▸ WHAT IS BEING ASKED:
Reproduce every one of the following items word for word.

Data entries:
------

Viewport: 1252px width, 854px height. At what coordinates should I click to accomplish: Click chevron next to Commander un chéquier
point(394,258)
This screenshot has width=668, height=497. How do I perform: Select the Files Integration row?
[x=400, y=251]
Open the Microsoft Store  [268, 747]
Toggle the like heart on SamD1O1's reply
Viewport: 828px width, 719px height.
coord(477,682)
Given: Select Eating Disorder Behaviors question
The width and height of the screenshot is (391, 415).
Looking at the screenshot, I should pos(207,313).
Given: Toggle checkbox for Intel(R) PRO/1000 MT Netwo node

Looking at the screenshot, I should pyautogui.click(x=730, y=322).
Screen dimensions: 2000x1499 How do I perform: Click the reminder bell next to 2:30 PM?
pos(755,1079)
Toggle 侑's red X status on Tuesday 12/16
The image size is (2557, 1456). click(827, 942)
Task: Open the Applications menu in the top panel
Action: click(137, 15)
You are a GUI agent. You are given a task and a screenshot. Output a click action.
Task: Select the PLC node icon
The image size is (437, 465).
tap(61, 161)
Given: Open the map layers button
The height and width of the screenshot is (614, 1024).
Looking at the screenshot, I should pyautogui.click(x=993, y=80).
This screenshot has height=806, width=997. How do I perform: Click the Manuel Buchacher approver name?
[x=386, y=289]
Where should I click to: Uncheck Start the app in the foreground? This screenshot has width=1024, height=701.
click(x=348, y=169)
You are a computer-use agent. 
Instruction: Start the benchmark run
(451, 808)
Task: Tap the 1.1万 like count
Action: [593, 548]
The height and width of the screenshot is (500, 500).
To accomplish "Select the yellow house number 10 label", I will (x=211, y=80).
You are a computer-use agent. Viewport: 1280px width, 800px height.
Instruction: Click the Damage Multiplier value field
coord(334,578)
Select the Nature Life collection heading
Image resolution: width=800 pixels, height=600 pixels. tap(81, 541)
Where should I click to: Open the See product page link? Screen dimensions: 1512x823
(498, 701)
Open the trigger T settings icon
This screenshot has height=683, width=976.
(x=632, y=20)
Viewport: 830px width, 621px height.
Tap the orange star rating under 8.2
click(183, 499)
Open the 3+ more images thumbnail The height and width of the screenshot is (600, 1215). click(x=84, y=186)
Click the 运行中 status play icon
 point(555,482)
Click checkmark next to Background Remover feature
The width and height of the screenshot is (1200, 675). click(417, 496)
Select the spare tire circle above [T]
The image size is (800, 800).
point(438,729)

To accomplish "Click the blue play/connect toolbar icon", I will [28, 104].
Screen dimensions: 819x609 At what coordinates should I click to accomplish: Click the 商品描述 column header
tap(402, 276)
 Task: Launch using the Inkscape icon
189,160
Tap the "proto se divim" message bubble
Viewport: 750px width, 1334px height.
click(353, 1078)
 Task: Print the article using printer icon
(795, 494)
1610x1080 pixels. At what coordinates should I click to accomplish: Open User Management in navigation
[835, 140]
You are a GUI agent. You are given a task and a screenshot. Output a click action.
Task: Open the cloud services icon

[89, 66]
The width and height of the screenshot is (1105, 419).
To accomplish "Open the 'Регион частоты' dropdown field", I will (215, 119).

------

▸ FINISHED EXERCISE:
Viewport: 1252px width, 854px height. At what coordinates should I click to accomplish: Click chevron next to Commander un chéquier
point(394,258)
This screenshot has width=668, height=497. How do I perform: Select the Files Integration row?
[x=400, y=251]
Open the Microsoft Store  [268, 747]
Toggle the like heart on SamD1O1's reply
Viewport: 828px width, 719px height.
coord(477,682)
Given: Select Eating Disorder Behaviors question
The width and height of the screenshot is (391, 415).
Looking at the screenshot, I should pos(207,313).
Given: Toggle checkbox for Intel(R) PRO/1000 MT Netwo node

Looking at the screenshot, I should pyautogui.click(x=730, y=322).
Screen dimensions: 2000x1499 How do I perform: Click the reminder bell next to 2:30 PM?
pos(755,1079)
Toggle 侑's red X status on Tuesday 12/16
The image size is (2557, 1456). click(827, 942)
Task: Open the Applications menu in the top panel
Action: click(137, 15)
You are a GUI agent. You are given a task and a screenshot. Output a click action.
Task: Select the PLC node icon
The image size is (437, 465).
tap(61, 161)
Given: Open the map layers button
The height and width of the screenshot is (614, 1024).
Looking at the screenshot, I should pyautogui.click(x=993, y=80).
This screenshot has height=806, width=997. How do I perform: Click the Manuel Buchacher approver name?
[x=386, y=289]
Where should I click to: Uncheck Start the app in the foreground? This screenshot has width=1024, height=701.
click(x=348, y=169)
You are a computer-use agent. 
Instruction: Start the benchmark run
(451, 808)
Task: Tap the 1.1万 like count
Action: [593, 548]
The height and width of the screenshot is (500, 500).
To accomplish "Select the yellow house number 10 label", I will (x=211, y=80).
You are a computer-use agent. Viewport: 1280px width, 800px height.
Instruction: Click the Damage Multiplier value field
coord(334,578)
Select the Nature Life collection heading
Image resolution: width=800 pixels, height=600 pixels. tap(81, 541)
Where should I click to: Open the See product page link? Screen dimensions: 1512x823
(498, 701)
Open the trigger T settings icon
This screenshot has height=683, width=976.
(x=632, y=20)
Viewport: 830px width, 621px height.
Tap the orange star rating under 8.2
click(183, 499)
Open the 3+ more images thumbnail The height and width of the screenshot is (600, 1215). click(x=84, y=186)
Click the 运行中 status play icon
 point(555,482)
Click checkmark next to Background Remover feature
The width and height of the screenshot is (1200, 675). click(417, 496)
Select the spare tire circle above [T]
The image size is (800, 800).
point(438,729)

To accomplish "Click the blue play/connect toolbar icon", I will [28, 104].
Screen dimensions: 819x609 At what coordinates should I click to accomplish: Click the 商品描述 column header
tap(402, 276)
 Task: Launch using the Inkscape icon
189,160
Tap the "proto se divim" message bubble
Viewport: 750px width, 1334px height.
click(353, 1078)
 Task: Print the article using printer icon
(795, 494)
1610x1080 pixels. At what coordinates should I click to accomplish: Open User Management in navigation
[835, 140]
You are a GUI agent. You are given a task and a screenshot. Output a click action.
Task: Open the cloud services icon

[89, 66]
The width and height of the screenshot is (1105, 419).
To accomplish "Open the 'Регион частоты' dropdown field", I will (215, 119).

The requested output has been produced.